A WOMAN had to flee her flat in the dark because her downstairs neighbour deliberately started a fire in his bedroom, York Crown Court heard.
Philip Standfast, prosecuting, said the woman lived above Gavin James Sullivan in a block of flats in Tang Hall.
At 6.30pm on February 24, she heard glass smashing downstairs and smelt burning.
"She grabbed her dog, phone and personal items and evacuated her flat," said Mr Standfast.
Downstairs Sullivan had smashed his kitchen window to get out of his own flat.
Once outside, he had briefly returned inside before coming back out.
For Sullivan, Kevin Blount said: "He went back into the building to make sure no-one else was at risk.
"He feels a great deal of remorse he put anyone else at jeopardy."
He had been discharged from a psychiatric hospital shortly before the arson.
Sullivan, 42, now of no fixed address, pleaded guilty to arson being reckless as to whether life was endangered.
He was jailed for two years. He had no previous convictions.
You are a risk to the public at the moment," Judge Simon Hickey told him.
"A number of professionals have tried to put forward alternatives to custody. Sadly, I am afraid, there is no alternative."
He said the woman had told police she had been "shaken up" by the incident.
"She had had concerns because of your erratic behaviour in the past," the judge said. "You had been heard screaming and shouting."
Mr Standfast said the woman phoned the fire brigade as soon as she was outside. Firefighters put out the blaze.
Smoke from the fire had damaged all the woman's belongings.
A fire officer's investigation revealed that the fire had been started in the mattress of Sullivan's double bed.
Sullivan admitted to police that he had set fire to a piece of kitchen roll and used it to ignite the mattress.
He had disabled his flat's smoke alarm before he began.
Mr Standfast said there had been a "significant risk of serious physical and psychological harm" caused by the fire.
Mr Blount said of Sullivan: "He was suffering from a mental disorder at the time of the offence."
A week before the fire, he had been an in-patient at a psychiatric hospital having been sectioned under the Mental Health Act.
He had made a number of attempts to discharge himself before being formally discharged.
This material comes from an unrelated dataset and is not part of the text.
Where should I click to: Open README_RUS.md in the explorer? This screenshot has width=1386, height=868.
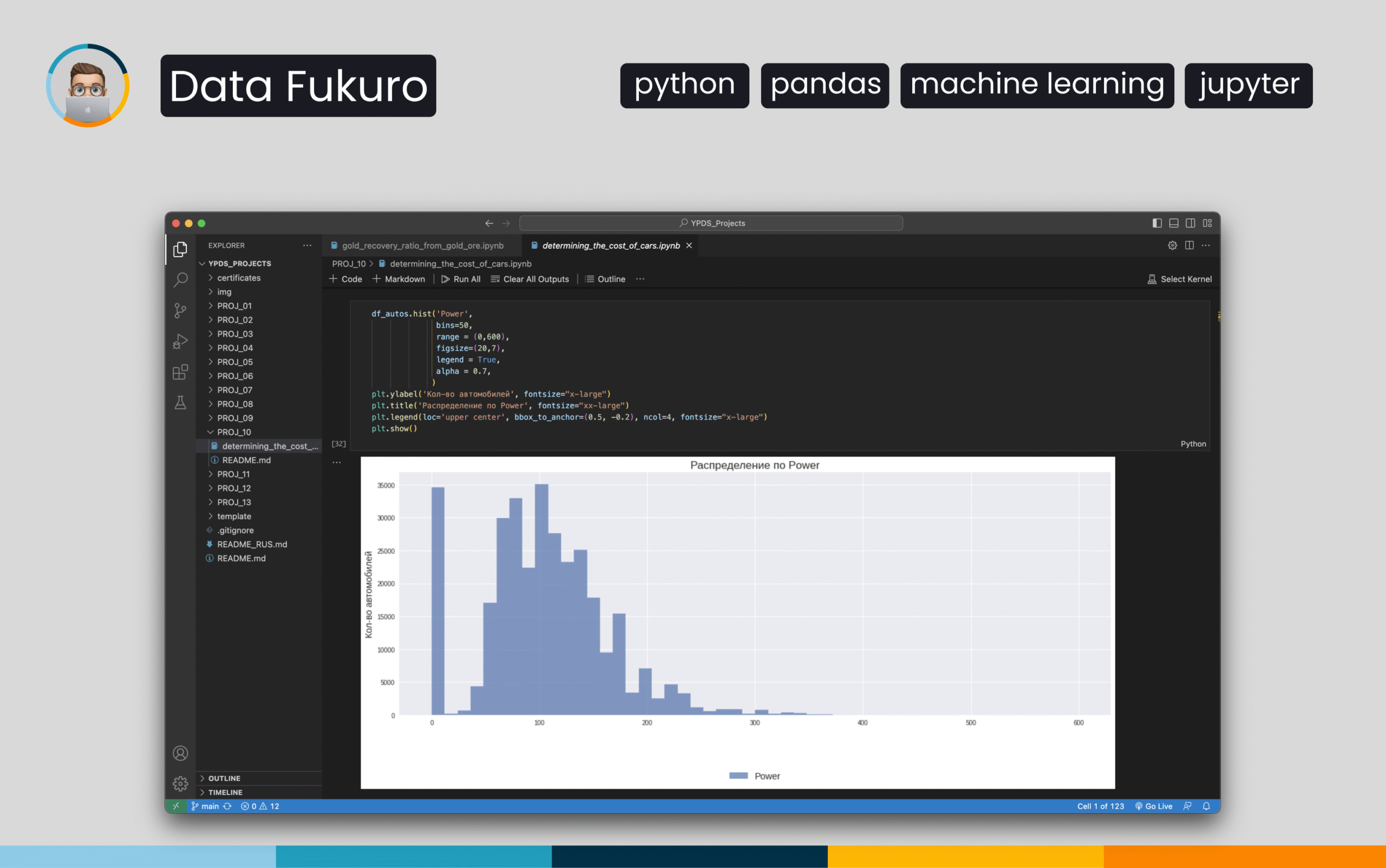pos(251,544)
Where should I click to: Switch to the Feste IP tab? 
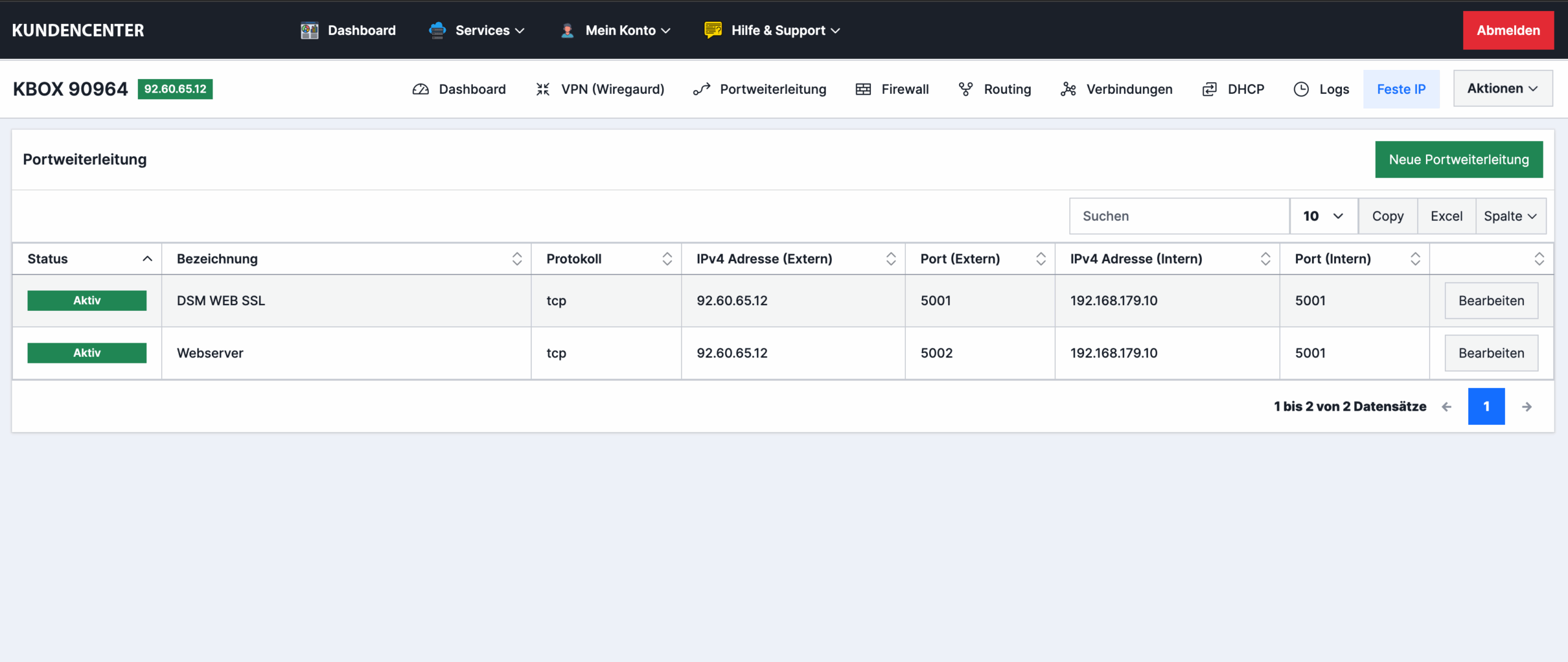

The fire-starting had been a result of his mental health condition, though it had not involved him starting fires before, said Mr Blount.
After he had started the fire, he had then tried to put it out himself.
He had thought he had been successful and had had a telephone conversation with a member of his family.
But then he realised the fire was still going and got out of the building.